• _STATED PROBLEM A_: Reproduce word for word the part of the article on the school district's use-of-force records that starts with "What did we" and goes on through "district’s use-of-force policies.".
• _STATED PROBLEM B_: According to the article on the school district's use-of-force records, which kinds of public agencies are residents entitled to obtain records from?
• _STATED PROBLEM C_: Pick up the article on the school district's use-of-force records and continue it from its final sentence.

The Clark County School District has investigated five officers for excessive use of force over the past three years but has refused to turn over records of those investigations — or confirm whether the officers were ever disciplined.
Following a records request from the Las Vegas Review-Journal for those complaints, the district denied the request, saying employment information is exempt under Nevada law.
But the district’s refusal comes after the Nevada Supreme Court recently ruled that a different law enforcement agency violated the Nevada Public Records Act by failing to provide records into the investigation of an officer.
Under the public records law, residents are entitled to records from public agencies, including their city governments, police departments and the school district.
The Review-Journal debuted its “What Are They Hiding?” initiative this year to keep the public informed about which government agencies are routinely violating the law by denying access to those records.
What did we request?
After a school police officer was captured on video throwing a student to the ground outside Durango High School, district police Chief Mike Blackeye and Superintendent Jesus Jara were asked to appear before state lawmakers to explain the district’s use-of-force policies.
As they were questioned during the legislative hearing in March, Blackeye estimated that five officers had been investigated in connection with use of force over the previous three years. He would not say whether the officers had been suspended or fired, saying instead that the outcome of those investigations was “not public.”
Later that day, the Review-Journal requested a copy of each of those complaints.
Six weeks later, the district confirmed that five officers had been investigated over the past three years, but it denied the newspaper’s request for the complaints.

• _LISTING_:

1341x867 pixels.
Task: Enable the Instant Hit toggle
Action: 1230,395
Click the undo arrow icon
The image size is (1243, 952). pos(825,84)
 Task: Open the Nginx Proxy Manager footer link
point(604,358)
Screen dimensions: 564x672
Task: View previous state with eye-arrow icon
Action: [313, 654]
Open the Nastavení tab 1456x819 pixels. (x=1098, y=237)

...

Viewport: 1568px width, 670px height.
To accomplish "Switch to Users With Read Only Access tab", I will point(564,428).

...

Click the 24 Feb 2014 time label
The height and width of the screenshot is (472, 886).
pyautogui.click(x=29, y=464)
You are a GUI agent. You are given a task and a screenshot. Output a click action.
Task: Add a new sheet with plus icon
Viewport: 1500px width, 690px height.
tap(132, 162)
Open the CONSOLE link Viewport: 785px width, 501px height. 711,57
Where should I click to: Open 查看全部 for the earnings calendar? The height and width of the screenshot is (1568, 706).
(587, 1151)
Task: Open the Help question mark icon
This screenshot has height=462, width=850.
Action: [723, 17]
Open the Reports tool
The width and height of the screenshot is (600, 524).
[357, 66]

• _EXERCISE RESULT A_:
What did we request?
After a school police officer was captured on video throwing a student to the ground outside Durango High School, district police Chief Mike Blackeye and Superintendent Jesus Jara were asked to appear before state lawmakers to explain the district’s use-of-force policies.

• _EXERCISE RESULT B_:
- City governments
- Police departments
- The school district

• _EXERCISE RESULT C_:
“The actual complaints involving the use of force investigations for those officers are part of their internal employment investigation files and are confidential,” the district wrote in a statement.
The district cited several legal arguments as reasons for refusal. Among them was Donrey of Nevada v. Bradshaw, a Nevada Supreme Court decision and “balancing test” that has been used by public agencies to withhold records if they deem it in the best interest of the public.
“Nevada law exempts such records as confidential employment information, and under the confidentiality balancing tests, thus the production of such records requested is exempted,” the district said in a statement.
Review-Journal Executive Editor Glenn Cook said the district’s representation of Nevada law is false.
“This happens all the time in Nevada,” Cook said. “But it takes a special kind of audacity to call for — and get — billions of dollars in new funding from the Legislature, in part to address school safety needs, and then flatly refuse to release public records that directly relate to safety issues.”
The district used similar arguments when it denied the newspaper’s request for records related to the Durango High School incident, citing its ongoing investigation into the matter. The district has yet to furnish those records, and the American Civil Liberties Union of Nevada ultimately sued the district over its failure to release them.
At the legislative hearing in March, Blackeye said he had not experienced this level of political pressure from “certain organizations in the community” in his 30-year career, saying the pressure “does not help the investigative process whatsoever.”
Recent Nev. Supreme Court ruling
But just a week after Blackeye and Jara appeared before legislators and said the investigations into its officers were not public information, the Nevada Supreme Court signaled otherwise.
In 2019, the Metropolitan Police Department denied a request for records related to a Nevada Highway Patrol trooper who was alleged to have attempted to have his wife harmed or killed.
On March 30, the Supreme Court unanimously decided that the records could be released with limited redactions. In its opinion, the court said government agencies cannot refuse to disclose records when “selective and narrow redactions of the records” would suffice to protect any legitimate confidentiality interests at stake.
Review-Journal Chief Legal Officer Benjamin Lipman said there is no legitimate reason to withhold the records in their entirety, and that the Review-Journal has pointed out to the district on numerous occasions that its response is a violation of the Nevada Public Records Act.
“This sort of repeated violation of Nevada law by a governmental entity is disappointing, to say the least,” Lipman said.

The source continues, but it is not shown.